Chapter 1
The crown was heavier in the dark.
I stood alone at the window of Alexander’s chambers, one hand braced against the cold stone beside it, staring out at the kingdom below. The fires of Constatyre glimmered like dying stars across the valley, some in watchtowers, others in the villages beyond the castle walls. More than a few still burned where homes and fields had been lost. Even from this distance, I could tell which ones were meant for warmth and which ones were meant to keep fear away.
The room behind me was silent, though not empty.
It was impossible to call any room empty when it still smelled like the dead.

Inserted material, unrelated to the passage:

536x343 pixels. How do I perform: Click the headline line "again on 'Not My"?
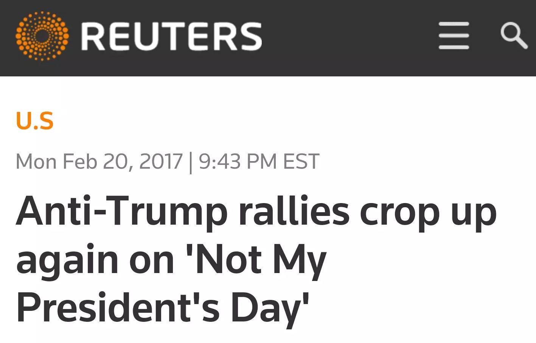[x=171, y=260]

Cedar ash, peppermint tea, and old paper. Alexander’s presence lingered here, maddeningly intact. His desk remained exactly where he had left it, scrolls half-unfurled, maps pinned beneath paperweights, one chair slightly crooked as if he had risen from it only moments ago and meant to return.
He wouldn’t.
The title pressed against me more cruelly than the crown ever could.
My Queen.
My Lady.
Your Grace.
I hated all of them.
The only thing worse than hearing them was the way people had started saying them with ease.

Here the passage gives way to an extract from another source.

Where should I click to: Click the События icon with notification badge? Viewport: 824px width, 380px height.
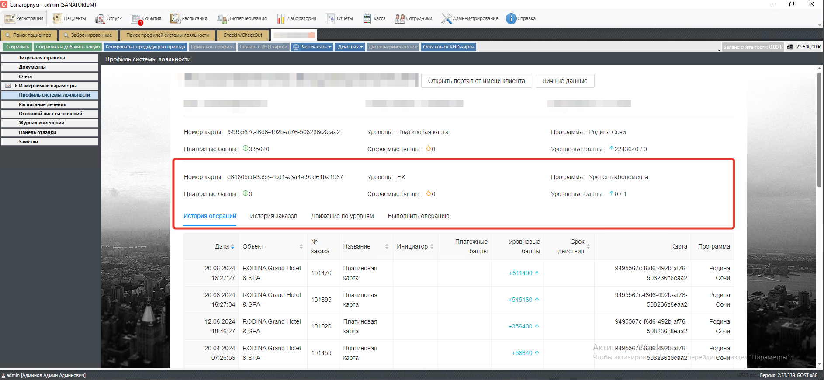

As if I had always belonged here.
As if I had not spent nearly my entire life being tolerated in this castle only because I was a necessity to keep everyone else alive.
I dropped my gaze to my reflection in the glass.

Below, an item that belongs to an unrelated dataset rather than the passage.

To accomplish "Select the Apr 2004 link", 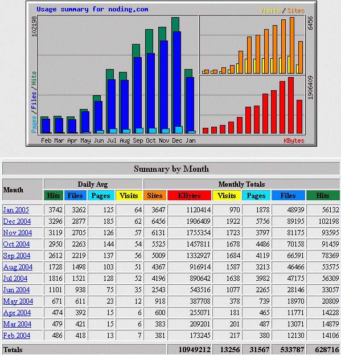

My hair hung loose down my back, still damp from the bath I had taken hours ago and failed to enjoy. The white gold crown sat where I had left it, a thin ring of fangs and dark stones cutting sharply against the black of my dress. The candlelight caught on its points and made it appear like teeth.
Appropriate.
I looked every bit the creature they expected.
The Queen of Constatyre.
Hannibal.
Weapon.
None of those words felt like mine, though all of them belonged to me now.
Vera paced restlessly through the back of my mind, her emotions grinding against my own like teeth. She had been quieter since the funeral. Since Vasu. Since the war had shifted into something bigger than grief. Not calmer. Just... watchful. A low unease radiated from her now, prickling under my skin as if she sensed eyes on us from somewhere far beyond the walls.
The darker presence behind her—the one that never spoke, only pressed—had not settled once since the coronation.
Neither had I.
A knock landed softly at the chamber door.
I closed my eyes.
“Come in.”
The latch turned. I knew who it was before he stepped inside. He didn’t need to knock to enter his own room.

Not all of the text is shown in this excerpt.